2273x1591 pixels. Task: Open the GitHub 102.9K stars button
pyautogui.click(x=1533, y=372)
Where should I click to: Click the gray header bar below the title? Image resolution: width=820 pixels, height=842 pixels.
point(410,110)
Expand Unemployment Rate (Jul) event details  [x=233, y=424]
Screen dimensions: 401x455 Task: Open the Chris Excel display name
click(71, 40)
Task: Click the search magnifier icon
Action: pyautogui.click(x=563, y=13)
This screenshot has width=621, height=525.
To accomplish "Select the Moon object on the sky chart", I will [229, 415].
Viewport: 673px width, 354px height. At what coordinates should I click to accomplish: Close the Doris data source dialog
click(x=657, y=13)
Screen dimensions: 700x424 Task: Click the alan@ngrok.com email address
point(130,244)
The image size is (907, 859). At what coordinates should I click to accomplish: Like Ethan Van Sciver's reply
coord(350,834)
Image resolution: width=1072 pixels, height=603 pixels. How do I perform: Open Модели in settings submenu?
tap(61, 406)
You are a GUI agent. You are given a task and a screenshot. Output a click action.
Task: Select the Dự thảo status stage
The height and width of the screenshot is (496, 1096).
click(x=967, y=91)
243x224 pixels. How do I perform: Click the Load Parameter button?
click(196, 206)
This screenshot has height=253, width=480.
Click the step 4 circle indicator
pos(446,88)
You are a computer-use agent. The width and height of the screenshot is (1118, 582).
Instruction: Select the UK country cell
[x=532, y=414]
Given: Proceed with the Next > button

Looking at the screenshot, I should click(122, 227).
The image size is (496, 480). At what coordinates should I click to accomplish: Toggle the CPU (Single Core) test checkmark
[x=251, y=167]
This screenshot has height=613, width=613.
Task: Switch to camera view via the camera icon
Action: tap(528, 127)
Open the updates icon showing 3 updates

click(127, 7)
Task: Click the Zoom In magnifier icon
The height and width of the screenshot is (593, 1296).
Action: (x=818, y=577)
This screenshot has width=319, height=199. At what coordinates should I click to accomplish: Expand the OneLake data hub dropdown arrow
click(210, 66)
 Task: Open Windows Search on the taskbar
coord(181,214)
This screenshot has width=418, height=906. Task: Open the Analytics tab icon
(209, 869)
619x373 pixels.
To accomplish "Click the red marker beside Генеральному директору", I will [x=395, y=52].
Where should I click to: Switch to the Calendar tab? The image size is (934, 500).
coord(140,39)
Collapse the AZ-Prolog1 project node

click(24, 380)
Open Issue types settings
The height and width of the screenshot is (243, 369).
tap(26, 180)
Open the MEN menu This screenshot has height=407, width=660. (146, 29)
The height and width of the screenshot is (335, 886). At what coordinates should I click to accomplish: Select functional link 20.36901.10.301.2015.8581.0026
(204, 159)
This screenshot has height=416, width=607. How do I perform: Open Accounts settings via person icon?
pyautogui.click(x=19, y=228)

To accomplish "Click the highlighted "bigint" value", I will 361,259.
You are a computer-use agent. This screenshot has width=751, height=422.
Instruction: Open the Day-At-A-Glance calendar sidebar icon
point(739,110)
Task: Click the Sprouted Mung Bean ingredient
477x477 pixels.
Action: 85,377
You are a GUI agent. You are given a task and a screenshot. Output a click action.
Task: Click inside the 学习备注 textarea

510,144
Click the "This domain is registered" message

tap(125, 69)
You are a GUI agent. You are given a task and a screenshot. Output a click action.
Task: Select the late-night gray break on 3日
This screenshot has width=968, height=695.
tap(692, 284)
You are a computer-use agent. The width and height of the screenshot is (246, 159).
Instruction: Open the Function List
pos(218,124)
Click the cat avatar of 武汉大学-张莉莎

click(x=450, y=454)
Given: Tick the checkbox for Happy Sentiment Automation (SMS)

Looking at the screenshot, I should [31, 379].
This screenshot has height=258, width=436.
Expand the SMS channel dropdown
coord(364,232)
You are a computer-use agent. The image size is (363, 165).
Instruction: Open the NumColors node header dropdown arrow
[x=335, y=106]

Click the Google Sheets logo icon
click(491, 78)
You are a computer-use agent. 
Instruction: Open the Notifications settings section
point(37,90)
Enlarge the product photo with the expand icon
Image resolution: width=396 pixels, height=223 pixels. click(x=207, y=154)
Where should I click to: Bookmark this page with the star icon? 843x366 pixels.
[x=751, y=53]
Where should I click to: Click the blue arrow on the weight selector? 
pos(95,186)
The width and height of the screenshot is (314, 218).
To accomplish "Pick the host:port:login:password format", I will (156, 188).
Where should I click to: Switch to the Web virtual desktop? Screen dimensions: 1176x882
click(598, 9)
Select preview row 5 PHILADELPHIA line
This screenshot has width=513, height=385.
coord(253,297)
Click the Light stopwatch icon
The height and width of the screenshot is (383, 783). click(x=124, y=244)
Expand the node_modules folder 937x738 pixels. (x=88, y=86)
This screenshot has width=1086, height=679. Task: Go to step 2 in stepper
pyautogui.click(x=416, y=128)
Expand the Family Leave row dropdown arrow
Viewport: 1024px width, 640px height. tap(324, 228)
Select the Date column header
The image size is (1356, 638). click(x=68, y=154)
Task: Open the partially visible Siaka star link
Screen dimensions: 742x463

> **PROMPT**
Examine the records above and give the number of lines in which the string "will" appears, with no other words.

> **ANSWER TO THIS TASK**
4